• **Teks yang Diekstrak**:
========

Langsung ke konten utama

Dari Mbah Suralingga hingga Wedang Menir

Alunan calung dengan senandung magis terdengar di sebuah pendapa berbentuk joglo. Seorang berpakaian serba hitam tengah menerawang Dakem, si gadis muda yang mengalami kejang. Ia diduga terkena "ipat-ipat wayah sandekala". Dan Mbah Suralingga sedang menyembuhkannya.

• oleh : Anita Wiryo Rahardjo •

Suasana berubah kembali penuh gelak tawa ketika sang "dukun" harus berulang kali menelan air kembang yang semestinya disemburkan pada pasiennya itu. Pertunjukan tradisi lisan dari Duta Seni Purbalingga ini makin membuat pengunjung bergeming. Anjungan Jawa Tengah ramai siang itu. Minggu, 3 September 2017.

========

• **Informasi yang Ditampilkan**:
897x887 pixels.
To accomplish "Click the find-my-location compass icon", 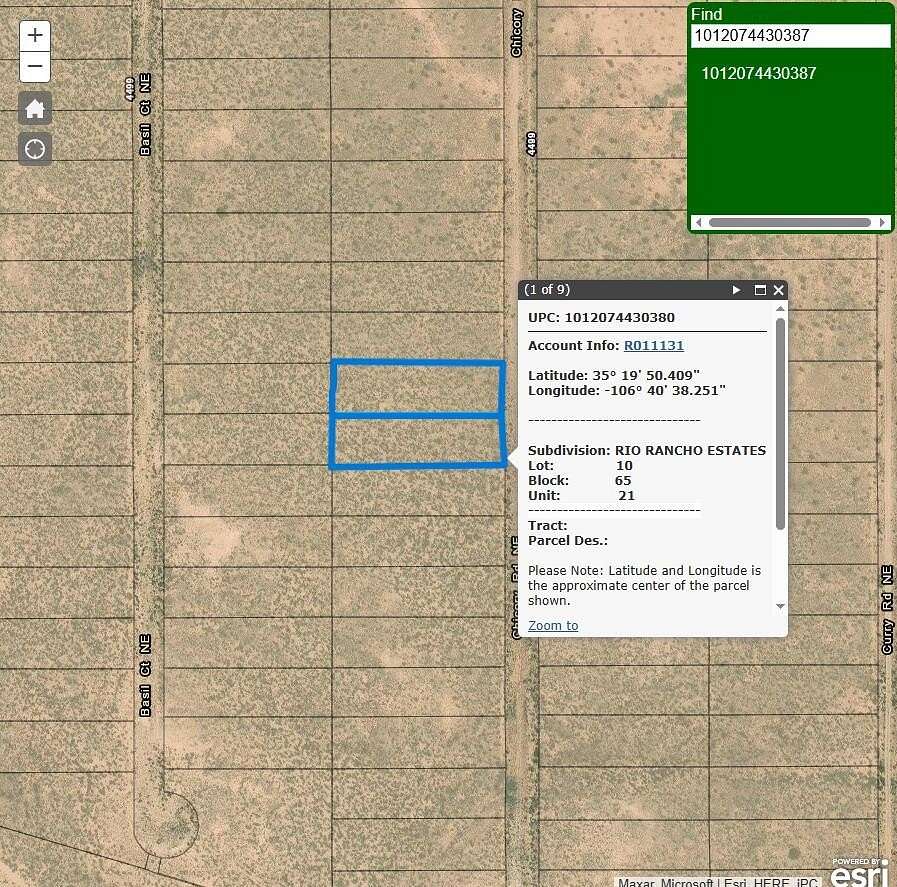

========

• **Tujuan Tugas**:
Jawablah pertanyaan berikut berdasarkan teks tentang pertunjukan Mbah Suralingga.
(a) Alunan alat musik apa yang terdengar di pendapa berbentuk joglo?
(b) Siapa nama gadis muda yang mengalami kejang?
(c) Pada hari dan tanggal berapa Anjungan Jawa Tengah ramai?

• **Jawaban**:
(a) Calung.
(b) Dakem.
(c) Minggu, 3 September 2017.